Pero la pregunta —en el “Concordia” y en otros lugares— no es sólo si
Schettino, si el capitán es culpable. Hay qué ver quién lo puso ahí. La
empresa Costa Cruises se ha apresurado en lavarse las manos, cargándole
la responsabilidad completa al pobre inútil de Schettino.
Pero esta empresa fue la que lo nombró capitán de su barco principal.
Fue la que contrató una tripulación que —de acuerdo con testimonios de
los supervivientes— parecía la torre de Babel, y no se podía comunicar
en un idioma común. Fue la que cerró los ojos ante las prácticas
—denunciadas ex post— de firmar lista de asistencia a los simulacros de
evacuación, pero no asistir jamás (y por eso, por ejemplo, no tenían
idea de cómo bajar las lanchas). La que impulsó la peligrosa práctica de
acercarse a las costas para saludar a ojos vista a los lugareños.

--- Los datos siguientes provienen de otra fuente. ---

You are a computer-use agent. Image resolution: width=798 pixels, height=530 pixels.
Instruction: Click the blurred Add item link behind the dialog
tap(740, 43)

¿Qué está detrás de todas estas decisiones de Costa Cruises? Maximizar
ganancias con una desregulación de facto. El capitán inepto es
acompañado por una tripulación en la que sólo unos cuantos se comportan
de manera profesional —con toda probabilidad, entre ellos están los
primeros indignados con la actitud de Schettino— y muchos navegan con la
bandera del menor esfuerzo. Salarios castigados y hacer nada más la
finta de cumplir con las normas.
El resultado está a la vista. Perecieron sobre todo quienes se
equivocaron de lugar, en medio del caos. Pero ese caos no surgió de la
nada: provino de una política específica: contratar barato, poner las
formas por encima del fondo y pasarse las regulaciones por el arco del
triunfo.
Creo que esa alegoría cabe para muchas partes en el mundo de hoy.